Data for locating words and elements:

______________________________

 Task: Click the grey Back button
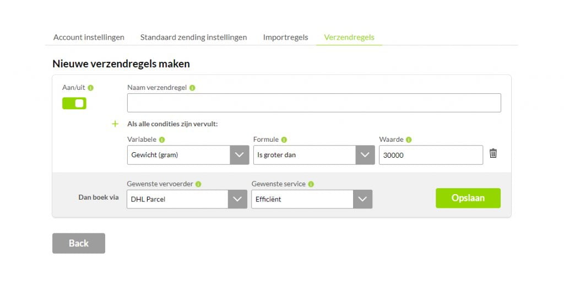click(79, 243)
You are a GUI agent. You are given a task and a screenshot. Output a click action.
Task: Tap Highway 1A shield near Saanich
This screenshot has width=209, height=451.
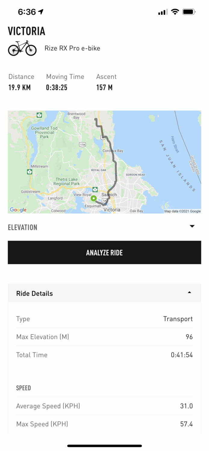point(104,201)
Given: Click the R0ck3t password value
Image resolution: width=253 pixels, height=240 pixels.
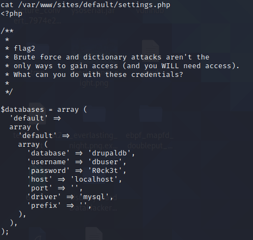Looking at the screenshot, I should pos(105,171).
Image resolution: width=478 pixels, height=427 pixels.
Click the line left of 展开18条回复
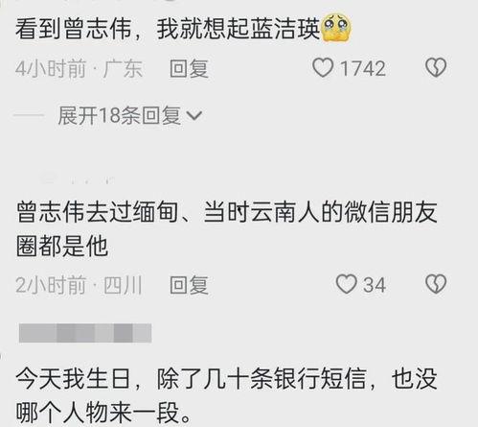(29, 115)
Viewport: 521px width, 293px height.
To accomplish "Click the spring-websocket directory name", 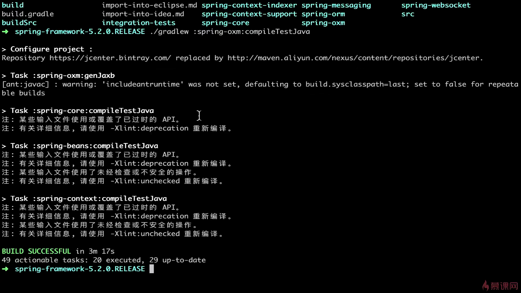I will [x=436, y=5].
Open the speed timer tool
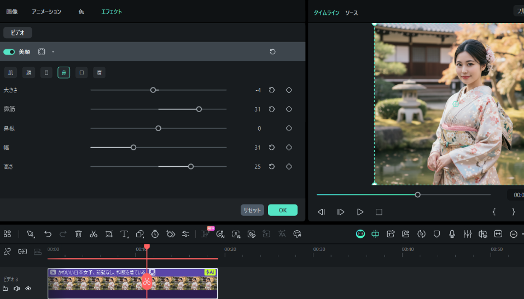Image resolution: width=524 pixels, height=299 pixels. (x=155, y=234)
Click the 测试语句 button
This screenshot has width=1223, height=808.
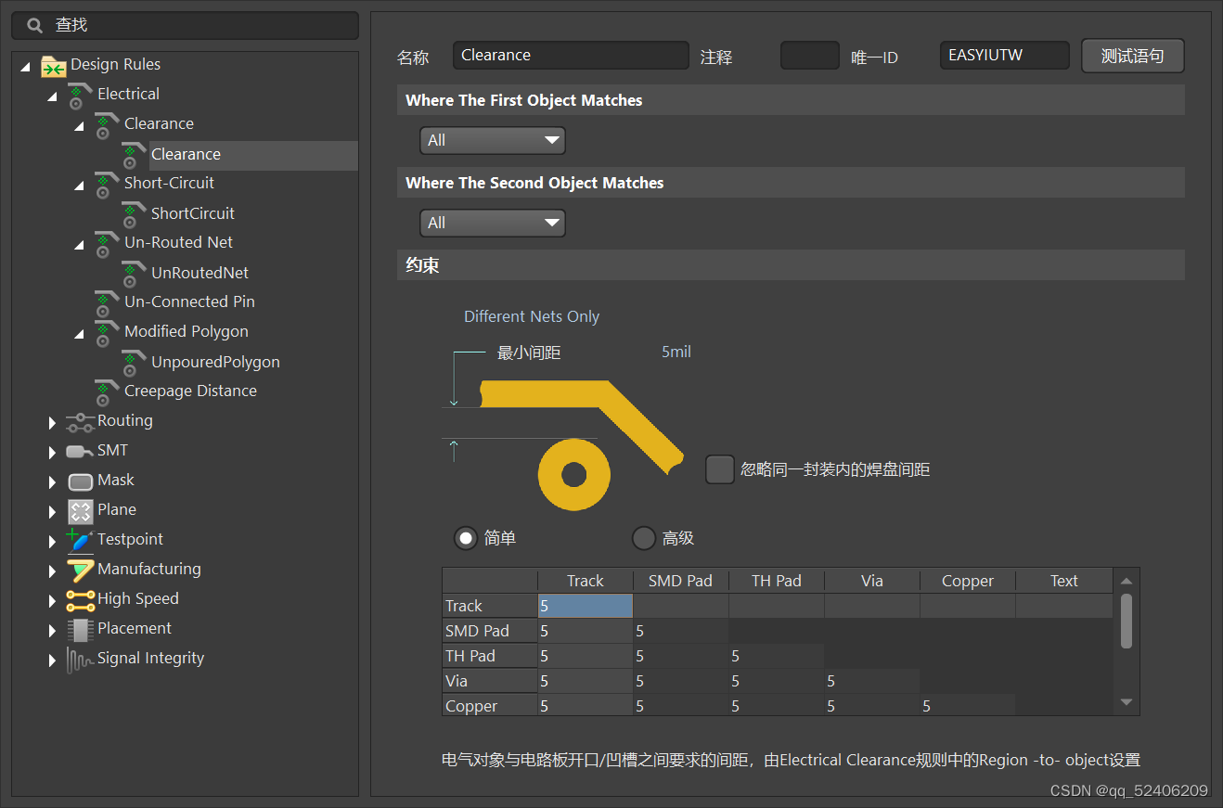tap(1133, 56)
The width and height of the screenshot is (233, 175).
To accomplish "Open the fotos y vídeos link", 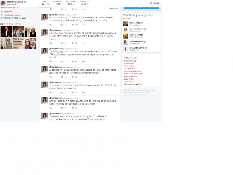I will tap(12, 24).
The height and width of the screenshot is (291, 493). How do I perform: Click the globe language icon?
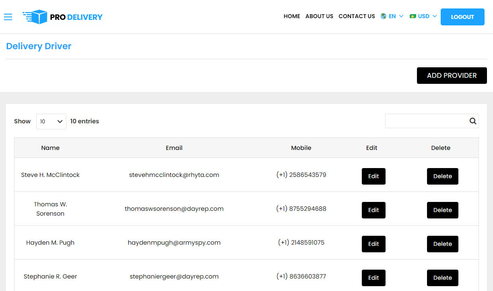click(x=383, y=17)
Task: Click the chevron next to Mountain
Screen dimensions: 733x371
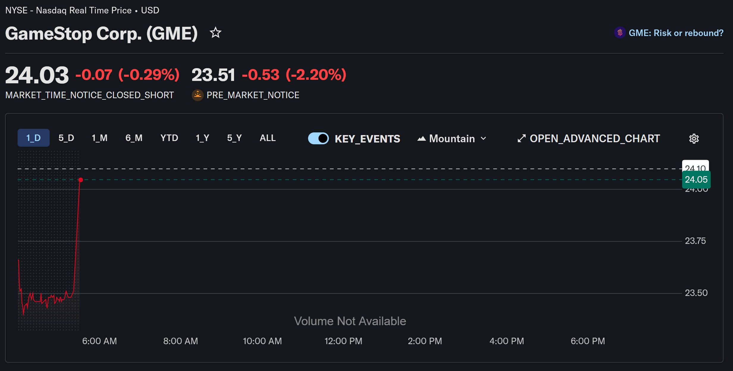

______________________________

**The task:** Please rewrite the lines from the one containing "Task: Click the chevron next to Mountain" through the end of the records, inclusive, switching "chevron" to "arrow" and keeping everything else the same. Omit the pictures from your answer.

**Result:**
Task: Click the arrow next to Mountain
Screen dimensions: 733x371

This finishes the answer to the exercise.